Selasa, 27 Januari 2026

Poin-Poin Penting Akidah dalam Ibadah Puasa (Muhimmat 'Aqdiyyah fi 'Ibadatish Shiyam).

terjemahan dari teks dalam gambar yang Anda unggah. Teks tersebut merupakan bagian dari buku atau risalah keagamaan (Islam) yang membahas tentang aspek Akidah dalam Ibadah Puasa.
Berikut adalah terjemahannya:
Halaman 5
Pentingnya Akidah dalam Ibadah Puasa
Dengan menyebut nama Allah Yang Maha Pengasih lagi Maha Penyayang
Segala puji bagi Allah, Tuhan semesta alam. Shalawat serta salam semoga tercurah kepada hamba dan utusan-Nya, Nabi kita Muhammad, beserta keluarga, sahabat, dan para pengikutnya dengan baik hingga hari kiamat. Amma ba’du:
Pembicaraan saya dalam beberapa menit ini adalah tentang ibadah puasa. Namun, karena saya melihat diri saya dan saudara-saudara saya perlu diingatkan kembali, maka judul ceramah ini adalah: "Pentingnya Akidah dalam Ibadah Puasa."
Maksud saya, ini adalah pembahasan iman dan pancaran cahaya yang berkaitan dengan amalan hati, yang merupakan inti dari pembahasan akidah, bahkan yang paling tinggi. Akan tampak jelas bagimu—wahai orang yang diberi taufik—bahwa antara puasa dan akidah terdapat ikatan yang sangat kuat. Saya telah menyusun poin-poin penting akidah ini ke dalam sembilan masalah, yang akan saya sampaikan satu per satu dengan pertolongan dan taufik dari Allah 'Azza wa Jalla.
Halaman 6
Masalah Pertama: Menyaksikan Karunia Allah dalam Taufik untuk Berpuasa.
(Tiada daya dan upaya kecuali dengan pertolongan Allah)
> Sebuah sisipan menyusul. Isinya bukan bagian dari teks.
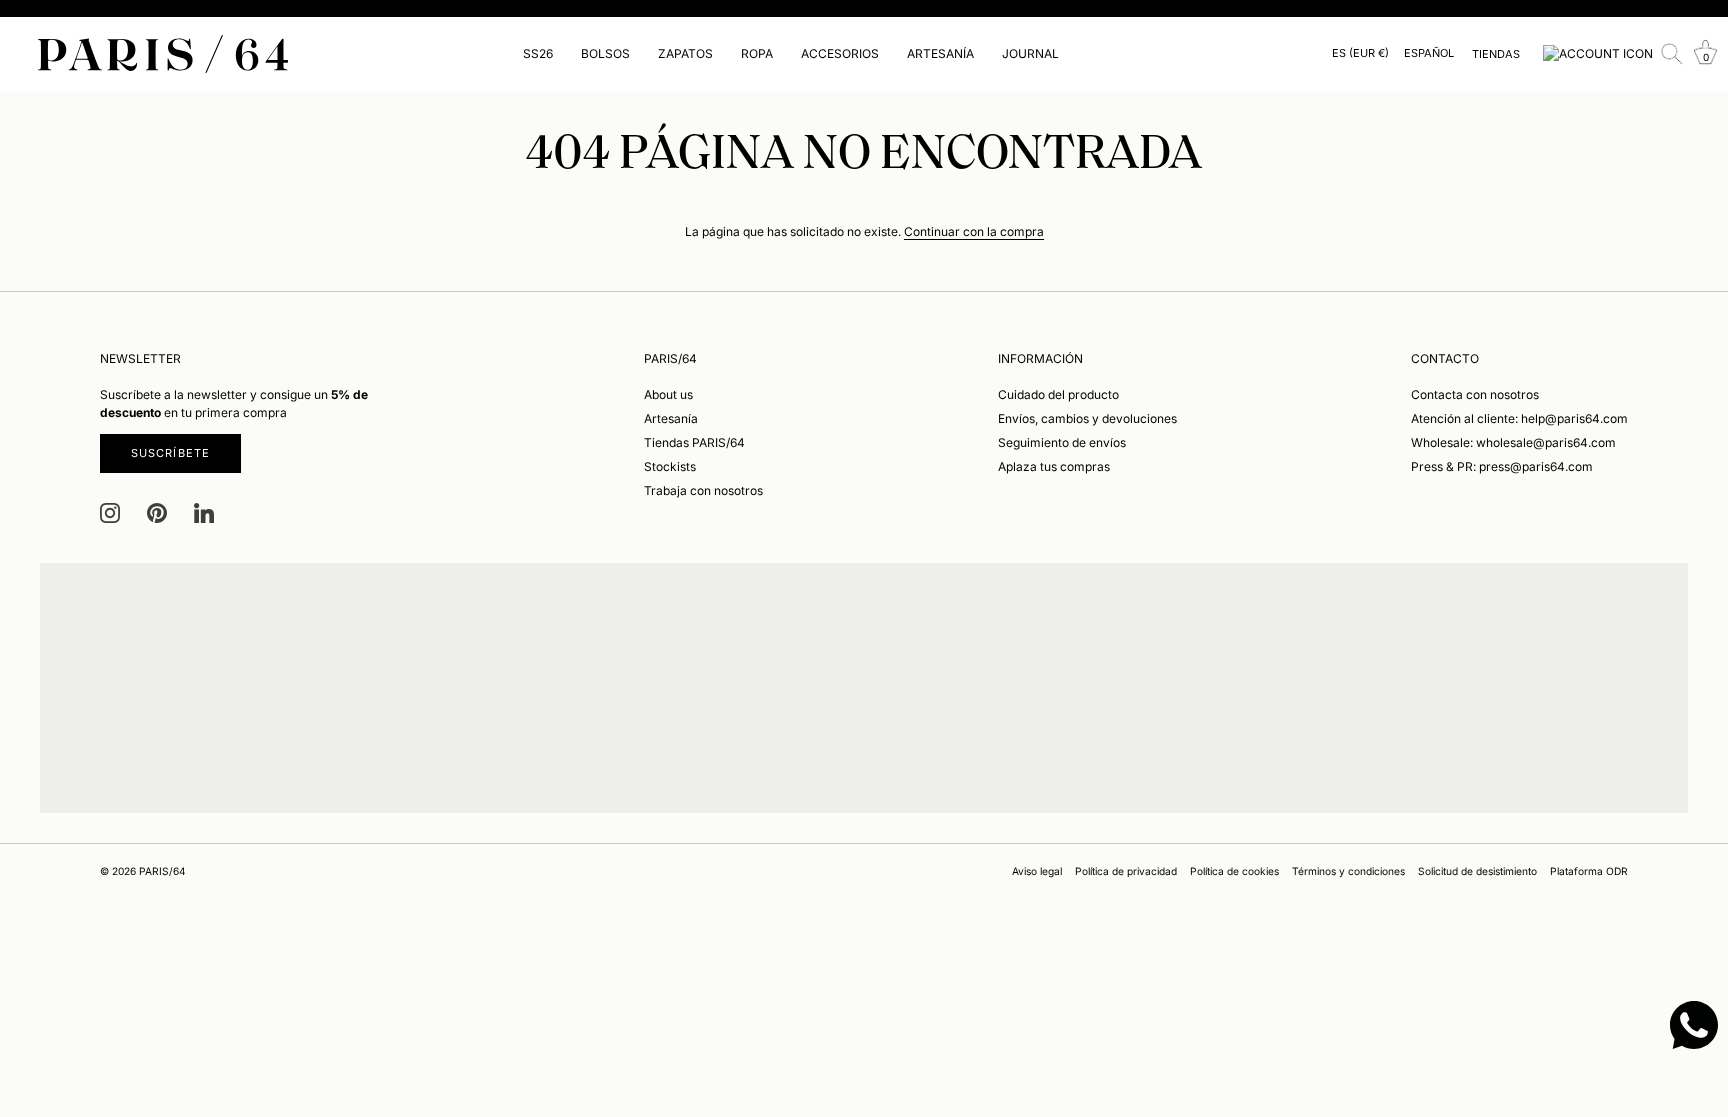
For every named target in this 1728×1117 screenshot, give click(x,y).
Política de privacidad (1126, 871)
Wahai saudara-saudaraku yang mulia: Sesungguhnya hal yang paling bermanfaat bagi seorang hamba adalah menyadari karunia Allah Jalla wa 'Ala kepadanya dalam ibadahnya. Begitu pula hal yang paling bermanfaat baginya adalah menyadari kekurangannya dalam ibadah tersebut. Allah Subhanahu wa Ta'ala-lah yang memberikan karunia ketaatan ini dan membantu melaksanakannya. Allah Ta'ala berfirman:
"Mereka merasa berjasa kepadamu dengan keislaman mereka. Katakanlah: 'Janganlah kamu merasa berjasa kepadaku dengan keislamanmu, sebenarnya Allah yang melimpahkan nikmat kepadamu dengan menunjukkan kamu kepada keimanan, jika kamu orang yang benar.'" (QS. Al-Hujurat: 17).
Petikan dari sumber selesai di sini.